### TASK:
Rewrite everything in the listing from the line containing "You are a computer-use agent. Viewport: 941px" down to the end of the listing, replacing "microphone" with "camera" and leaving all else unchanged. Return only those lines.

### DATA ROWS:

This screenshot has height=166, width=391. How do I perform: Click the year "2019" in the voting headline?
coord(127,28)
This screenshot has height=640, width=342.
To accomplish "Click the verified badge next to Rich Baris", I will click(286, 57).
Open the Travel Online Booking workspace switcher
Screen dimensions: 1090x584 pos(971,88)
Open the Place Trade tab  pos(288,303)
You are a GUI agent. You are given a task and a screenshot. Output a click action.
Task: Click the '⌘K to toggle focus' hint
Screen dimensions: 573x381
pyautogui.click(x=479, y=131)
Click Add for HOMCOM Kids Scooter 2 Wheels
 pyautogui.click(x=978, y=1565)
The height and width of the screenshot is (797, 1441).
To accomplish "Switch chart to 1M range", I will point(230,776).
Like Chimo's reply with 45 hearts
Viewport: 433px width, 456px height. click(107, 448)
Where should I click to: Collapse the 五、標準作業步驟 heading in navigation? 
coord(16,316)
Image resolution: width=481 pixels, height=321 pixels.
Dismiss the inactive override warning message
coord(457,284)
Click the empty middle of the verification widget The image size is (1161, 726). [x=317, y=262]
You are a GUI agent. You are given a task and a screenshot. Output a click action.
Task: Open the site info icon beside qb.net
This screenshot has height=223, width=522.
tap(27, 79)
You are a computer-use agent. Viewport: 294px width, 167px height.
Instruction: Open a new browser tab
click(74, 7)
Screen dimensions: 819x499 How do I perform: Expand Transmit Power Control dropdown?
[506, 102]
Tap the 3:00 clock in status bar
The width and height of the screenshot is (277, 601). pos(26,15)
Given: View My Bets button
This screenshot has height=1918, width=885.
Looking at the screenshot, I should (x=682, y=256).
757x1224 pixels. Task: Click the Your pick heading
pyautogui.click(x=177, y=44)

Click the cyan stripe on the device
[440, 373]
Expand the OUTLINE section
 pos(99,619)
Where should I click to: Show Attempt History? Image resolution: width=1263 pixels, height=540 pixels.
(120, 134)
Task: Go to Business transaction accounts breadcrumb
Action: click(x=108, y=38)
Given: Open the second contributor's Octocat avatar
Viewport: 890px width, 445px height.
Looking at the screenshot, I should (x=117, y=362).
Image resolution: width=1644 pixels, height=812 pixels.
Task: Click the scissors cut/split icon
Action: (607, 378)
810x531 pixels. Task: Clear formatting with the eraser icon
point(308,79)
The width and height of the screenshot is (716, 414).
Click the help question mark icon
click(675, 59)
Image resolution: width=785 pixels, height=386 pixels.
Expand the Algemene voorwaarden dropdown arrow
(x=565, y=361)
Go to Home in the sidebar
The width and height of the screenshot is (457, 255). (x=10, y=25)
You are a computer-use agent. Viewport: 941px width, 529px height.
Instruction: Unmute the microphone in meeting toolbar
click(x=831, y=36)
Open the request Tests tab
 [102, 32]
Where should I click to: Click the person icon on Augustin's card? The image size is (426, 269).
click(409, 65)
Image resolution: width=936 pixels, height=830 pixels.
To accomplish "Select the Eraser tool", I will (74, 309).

### ANSWER:
You are a computer-use agent. Viewport: 941px width, 529px height.
Instruction: Unmute the camera in meeting toolbar
click(x=831, y=36)
Open the request Tests tab
 [102, 32]
Where should I click to: Click the person icon on Augustin's card? The image size is (426, 269).
click(409, 65)
Image resolution: width=936 pixels, height=830 pixels.
To accomplish "Select the Eraser tool", I will (74, 309).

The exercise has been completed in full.